Abstract

Chromatin is a tightly controlled cellular environment and protein association with chromatin is often regulated by post-translational modifications (PTMs), including modification with SUMO and ubiquitin. In the last decades, both these modifications and their corresponding enzymatic machineries have emerged as pivotal regulators involved in nuclear quality control, DNA repair and transcriptional regulation. More recently, SUMO-targeted ubiquitin ligases (STUbLs) were discovered to provide an important link between those pathways, as they recognize SUMOylated proteins and catalyze their ubiquitylation.

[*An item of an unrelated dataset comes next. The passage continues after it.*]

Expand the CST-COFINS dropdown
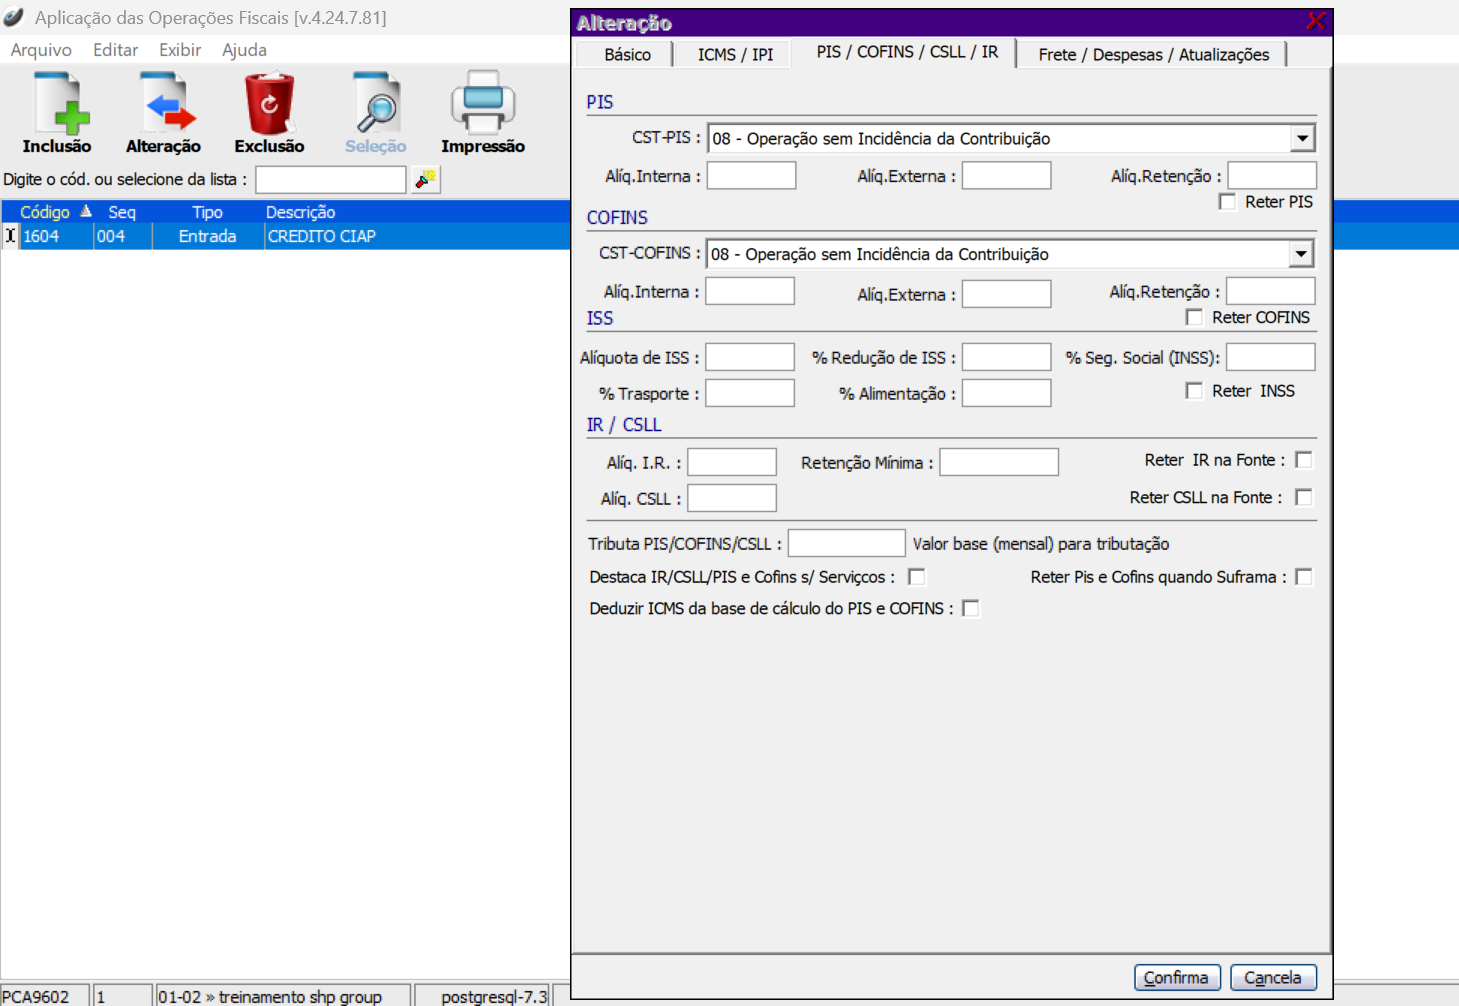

However, many of the physiological functions of STUbLs and how exactly they recognize specific substrates, while SUMOylated proteins are highly prevalent on chromatin, remained elusive. In this study, my analysis of the genome-wide distribution of the yeast STUbL Slx5/Slx8 demonstrates a remarkably specific localization of Slx5/Slx8 to seven loci of strong ubiquitin accumulation, so-called “ubiquitin hotspots”. My data show that Slx5/Slx8 is recruited to ubiquitin hotspots by the uncharacterized transcription factor-like protein Ymr111c/Euc1. Slx5/Slx8 recruitment relies on a bipartite interaction between Ymr111c/Euc1 and Slx5, which involves the Slx5 SUMO-interacting motifs and a novel, uncharacterized substrate recognition domain of Slx5 directly interacting with Ymr111c/Euc1. Importantly, the Euc1–ubiquitin hotspot pathway and Slx5/Slx8 are required for the cellular response to various stresses like temperature shifts, in particular when general gene expression control is impaired by mutation of members of the H2A.Z and Rpd3L pathways. Thus, my data suggest that the STUbL-dependent ubiquitin hotspots shape chromatin during stress adaptation, and the bipartite recruitment mechanism exemplifies how specificity can be generated in the STUbL pathway. These findings can guide future research elucidating how different substrate recognition domains control the diverse STUbL functions, which range from the response to DNA damage to early embryonic development.